◆ What to produce
Tally the lines in the entries below where the string "computer" occurs. Reply with the total alone.

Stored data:
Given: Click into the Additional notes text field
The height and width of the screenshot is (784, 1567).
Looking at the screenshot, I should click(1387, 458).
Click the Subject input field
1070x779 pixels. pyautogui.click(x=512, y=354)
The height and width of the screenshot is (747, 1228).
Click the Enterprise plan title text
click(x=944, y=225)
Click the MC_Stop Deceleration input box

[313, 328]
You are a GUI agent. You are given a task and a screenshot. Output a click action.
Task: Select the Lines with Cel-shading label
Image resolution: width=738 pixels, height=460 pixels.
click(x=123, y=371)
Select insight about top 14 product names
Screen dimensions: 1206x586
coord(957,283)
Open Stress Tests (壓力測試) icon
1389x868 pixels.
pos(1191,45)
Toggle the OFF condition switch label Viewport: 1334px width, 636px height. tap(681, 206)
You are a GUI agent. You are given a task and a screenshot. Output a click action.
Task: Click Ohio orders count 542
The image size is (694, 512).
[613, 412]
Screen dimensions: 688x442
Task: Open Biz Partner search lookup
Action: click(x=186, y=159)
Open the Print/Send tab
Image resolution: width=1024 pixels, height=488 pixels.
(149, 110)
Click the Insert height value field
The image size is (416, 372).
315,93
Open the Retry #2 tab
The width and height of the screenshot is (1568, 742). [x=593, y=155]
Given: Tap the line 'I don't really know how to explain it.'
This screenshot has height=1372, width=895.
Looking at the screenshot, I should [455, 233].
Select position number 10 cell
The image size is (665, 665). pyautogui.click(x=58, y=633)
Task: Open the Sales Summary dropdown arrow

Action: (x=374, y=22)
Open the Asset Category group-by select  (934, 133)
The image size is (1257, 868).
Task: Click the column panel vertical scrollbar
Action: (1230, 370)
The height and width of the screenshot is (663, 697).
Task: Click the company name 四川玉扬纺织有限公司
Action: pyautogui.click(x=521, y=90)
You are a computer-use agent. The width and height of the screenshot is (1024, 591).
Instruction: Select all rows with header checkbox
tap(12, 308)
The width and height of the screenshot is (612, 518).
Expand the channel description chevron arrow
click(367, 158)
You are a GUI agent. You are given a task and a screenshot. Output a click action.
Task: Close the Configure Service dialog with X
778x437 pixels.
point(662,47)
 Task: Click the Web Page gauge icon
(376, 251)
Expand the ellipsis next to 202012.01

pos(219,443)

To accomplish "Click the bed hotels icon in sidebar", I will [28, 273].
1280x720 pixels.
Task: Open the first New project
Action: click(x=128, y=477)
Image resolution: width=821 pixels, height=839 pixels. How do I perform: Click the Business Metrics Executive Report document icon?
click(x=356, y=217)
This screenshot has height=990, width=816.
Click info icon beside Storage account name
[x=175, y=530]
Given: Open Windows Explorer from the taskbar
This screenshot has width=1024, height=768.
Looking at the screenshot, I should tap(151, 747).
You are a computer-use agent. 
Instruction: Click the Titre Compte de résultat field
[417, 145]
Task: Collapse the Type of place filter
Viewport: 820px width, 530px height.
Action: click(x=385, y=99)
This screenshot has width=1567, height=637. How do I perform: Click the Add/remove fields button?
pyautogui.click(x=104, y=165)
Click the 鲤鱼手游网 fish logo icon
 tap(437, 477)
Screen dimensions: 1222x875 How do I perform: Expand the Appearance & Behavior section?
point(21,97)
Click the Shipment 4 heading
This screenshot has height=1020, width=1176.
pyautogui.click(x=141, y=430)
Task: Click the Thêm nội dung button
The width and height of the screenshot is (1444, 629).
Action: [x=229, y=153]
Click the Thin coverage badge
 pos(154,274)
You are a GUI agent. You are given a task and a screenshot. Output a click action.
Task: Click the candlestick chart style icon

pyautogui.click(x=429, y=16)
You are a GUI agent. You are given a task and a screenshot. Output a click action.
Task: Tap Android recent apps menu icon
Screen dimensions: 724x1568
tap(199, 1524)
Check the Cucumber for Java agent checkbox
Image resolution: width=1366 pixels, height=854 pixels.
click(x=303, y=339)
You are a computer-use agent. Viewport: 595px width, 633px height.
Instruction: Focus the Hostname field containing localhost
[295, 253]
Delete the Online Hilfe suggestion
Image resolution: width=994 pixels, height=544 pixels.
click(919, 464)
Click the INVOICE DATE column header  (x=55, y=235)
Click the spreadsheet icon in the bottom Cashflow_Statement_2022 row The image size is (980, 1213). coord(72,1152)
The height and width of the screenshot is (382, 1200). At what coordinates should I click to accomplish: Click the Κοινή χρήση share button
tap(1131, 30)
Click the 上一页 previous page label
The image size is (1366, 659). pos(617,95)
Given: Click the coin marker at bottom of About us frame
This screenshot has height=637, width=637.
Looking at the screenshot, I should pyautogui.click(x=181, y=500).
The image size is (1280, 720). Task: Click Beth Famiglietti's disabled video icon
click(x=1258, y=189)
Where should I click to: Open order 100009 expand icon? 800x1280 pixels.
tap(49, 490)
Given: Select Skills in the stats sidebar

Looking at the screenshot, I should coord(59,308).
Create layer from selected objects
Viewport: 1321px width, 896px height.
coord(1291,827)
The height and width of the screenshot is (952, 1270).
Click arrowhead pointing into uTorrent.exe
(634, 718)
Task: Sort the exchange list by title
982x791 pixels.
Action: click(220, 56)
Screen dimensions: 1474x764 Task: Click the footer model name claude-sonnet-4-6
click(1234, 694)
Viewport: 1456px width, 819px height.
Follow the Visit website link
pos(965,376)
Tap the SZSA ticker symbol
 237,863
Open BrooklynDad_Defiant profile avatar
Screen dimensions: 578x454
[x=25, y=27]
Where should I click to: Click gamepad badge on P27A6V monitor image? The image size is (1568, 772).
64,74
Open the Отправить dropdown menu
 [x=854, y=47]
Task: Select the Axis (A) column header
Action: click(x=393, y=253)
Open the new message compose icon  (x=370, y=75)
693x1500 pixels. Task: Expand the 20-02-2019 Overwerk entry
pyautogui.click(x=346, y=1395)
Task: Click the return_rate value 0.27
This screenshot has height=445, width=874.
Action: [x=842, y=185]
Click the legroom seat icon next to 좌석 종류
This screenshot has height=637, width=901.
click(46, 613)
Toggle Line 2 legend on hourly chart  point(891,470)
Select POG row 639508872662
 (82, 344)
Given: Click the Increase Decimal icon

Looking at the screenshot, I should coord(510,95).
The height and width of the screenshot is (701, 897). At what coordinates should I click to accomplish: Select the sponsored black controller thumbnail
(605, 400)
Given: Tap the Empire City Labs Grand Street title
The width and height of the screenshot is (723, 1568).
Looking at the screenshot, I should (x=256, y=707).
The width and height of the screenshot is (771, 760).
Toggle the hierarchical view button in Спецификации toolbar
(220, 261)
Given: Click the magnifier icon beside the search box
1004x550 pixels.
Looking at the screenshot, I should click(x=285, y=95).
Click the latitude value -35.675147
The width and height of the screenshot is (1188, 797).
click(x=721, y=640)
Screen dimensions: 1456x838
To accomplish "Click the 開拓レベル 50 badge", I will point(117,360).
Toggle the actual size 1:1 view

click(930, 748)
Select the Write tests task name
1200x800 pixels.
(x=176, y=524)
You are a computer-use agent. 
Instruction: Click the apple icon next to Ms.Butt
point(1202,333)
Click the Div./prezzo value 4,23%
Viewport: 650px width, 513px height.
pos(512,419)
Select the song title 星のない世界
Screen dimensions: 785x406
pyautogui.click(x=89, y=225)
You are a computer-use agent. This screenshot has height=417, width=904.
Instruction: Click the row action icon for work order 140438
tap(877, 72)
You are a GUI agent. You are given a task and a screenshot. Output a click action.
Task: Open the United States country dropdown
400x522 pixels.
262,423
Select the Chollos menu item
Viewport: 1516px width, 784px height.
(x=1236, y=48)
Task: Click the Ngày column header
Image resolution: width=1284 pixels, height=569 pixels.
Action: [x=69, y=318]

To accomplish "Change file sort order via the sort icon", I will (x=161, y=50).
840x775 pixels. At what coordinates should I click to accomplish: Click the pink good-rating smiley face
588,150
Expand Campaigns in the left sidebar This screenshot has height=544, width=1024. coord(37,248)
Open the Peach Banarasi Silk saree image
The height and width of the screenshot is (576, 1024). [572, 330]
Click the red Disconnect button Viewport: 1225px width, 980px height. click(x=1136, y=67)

◆ Exercise response
5